Felix von Leitner has already dissected the statement in his blog. Thereupon readers wrote to him that the series of numbers only meant the new infections, not the absolute number of cases. That's why the numbers would be right. That is what gave the impetus to write this article.

Let's do a quick math. I promise it will be very easy. You can use Excel or another spreadsheet program to understand. In the first cell A1 we write the value 1, from which everything starts. In cell B2 we write = A1 * 2. These are the new infections from cell A1. To the left of it in cell A2 we write = A1 + B2. That's the new total of all cases. Then it looks like this:

And now we can use Excel's nice tool to transfer formulas to other cells. To do this, we select the two cells A2, B2 and use the mouse to drag the small green square at the bottom right down:

So the table looks like this:

Then the sequence of numbers in the taz would definitely not be correct. Correct?

No. I fell into the same trap at first.

The calculations are based on a so-called base reproduction number R.0 out. R.0 indicates the average number of people infected by an infected person, without taking into account the influences that could dampen the spread, such as immunity (natural and through vaccination), medication or social measures.

R.0 indicates how many people an infected person infects on average - and that a total of. R.0 is not an "interest factor" where compound interest arises. The new infections In of the current generation stick R0 * In People and these have to be added to the stock of the current generation.

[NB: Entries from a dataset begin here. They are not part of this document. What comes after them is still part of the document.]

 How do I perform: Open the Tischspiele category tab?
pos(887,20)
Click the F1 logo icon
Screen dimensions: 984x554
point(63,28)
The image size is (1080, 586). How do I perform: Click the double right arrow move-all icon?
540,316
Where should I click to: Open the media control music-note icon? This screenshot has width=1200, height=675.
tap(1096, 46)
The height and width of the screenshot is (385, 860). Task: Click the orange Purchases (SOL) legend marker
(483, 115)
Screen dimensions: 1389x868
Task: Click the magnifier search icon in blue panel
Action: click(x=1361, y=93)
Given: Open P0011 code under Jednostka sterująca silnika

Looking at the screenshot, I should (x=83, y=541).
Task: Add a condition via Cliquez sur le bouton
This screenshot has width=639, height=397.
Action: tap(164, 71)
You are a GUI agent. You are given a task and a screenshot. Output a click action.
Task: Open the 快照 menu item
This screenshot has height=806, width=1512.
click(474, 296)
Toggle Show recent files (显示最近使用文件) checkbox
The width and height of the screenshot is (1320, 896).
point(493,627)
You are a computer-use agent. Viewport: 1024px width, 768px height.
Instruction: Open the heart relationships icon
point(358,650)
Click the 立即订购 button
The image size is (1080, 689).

So we have to write a new formula in our table in cell B3, this is B2 * 2. This results in the following course of the table:

Column A shows the total infections of the respective generation and column B shows the newly added infections.

The exponential function

The exponential function is always used in relation to Corona, so it is time to explain what it is. An exponential function is characterized by the following formula:

y = bx

or, to represent it in Excel notation:

y = b ^ x

where b is called the "base".

Incidentally, the series of numbers shown by the taz corresponds to the function

y = 2 ^ x

for all natural numbers, i.e. 0,1,2 ...

One can also say: With each generation, y increases by a factor of b.

Exponential functions as straight lines

Often times, exponential functions are displayed on a logarithmic scale. This has the advantage that they then appear as straight lines. It's easy to show. The logarithm is namely the inverse function of the exponential function. So you can say:

log (10x) = x

Furthermore you can bx also as 10 log (b) * x write.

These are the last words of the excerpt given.